#### [EXERCISE]
Transcribe exactly, and only, the lines from the one with "The image size is (579, 405)." through the end of the records below, including both of those lines. Skip all pictures.

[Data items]
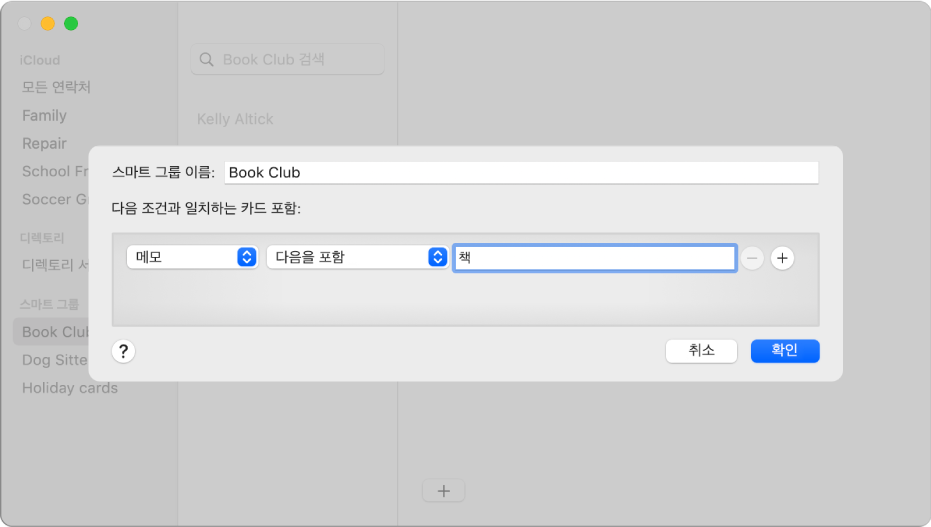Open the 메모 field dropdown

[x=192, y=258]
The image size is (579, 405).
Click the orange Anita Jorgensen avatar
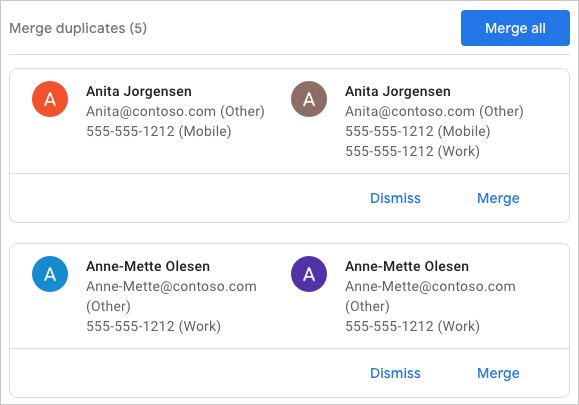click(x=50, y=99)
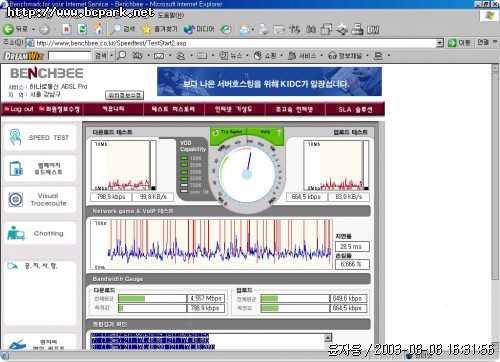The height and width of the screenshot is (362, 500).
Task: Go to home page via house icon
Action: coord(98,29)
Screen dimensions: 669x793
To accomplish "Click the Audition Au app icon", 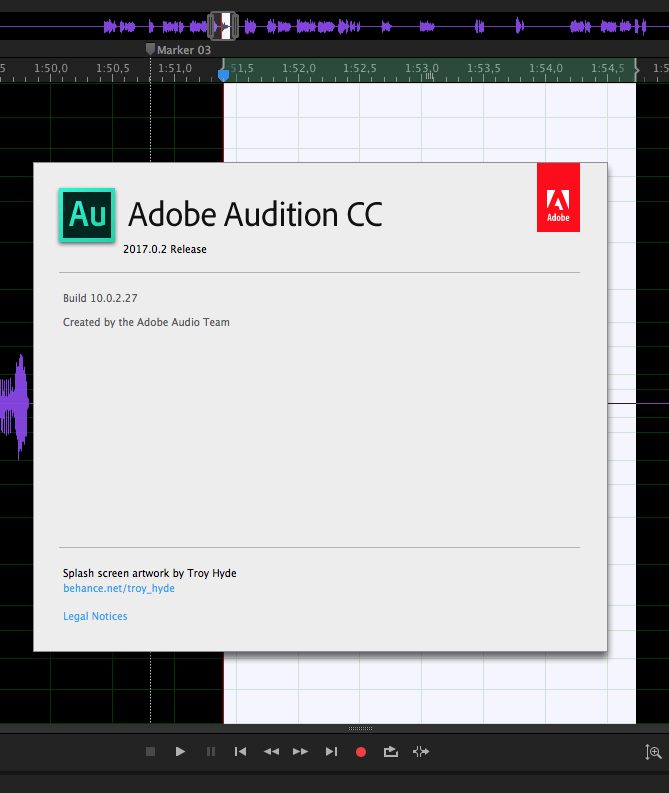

#### [TASK RESULT]
The image size is (579, 405).
Click the orange Anita Jorgensen avatar
click(x=50, y=99)
The height and width of the screenshot is (362, 500).
Task: Go to home page via house icon
Action: coord(98,29)
Screen dimensions: 669x793
To accomplish "Click the Audition Au app icon", 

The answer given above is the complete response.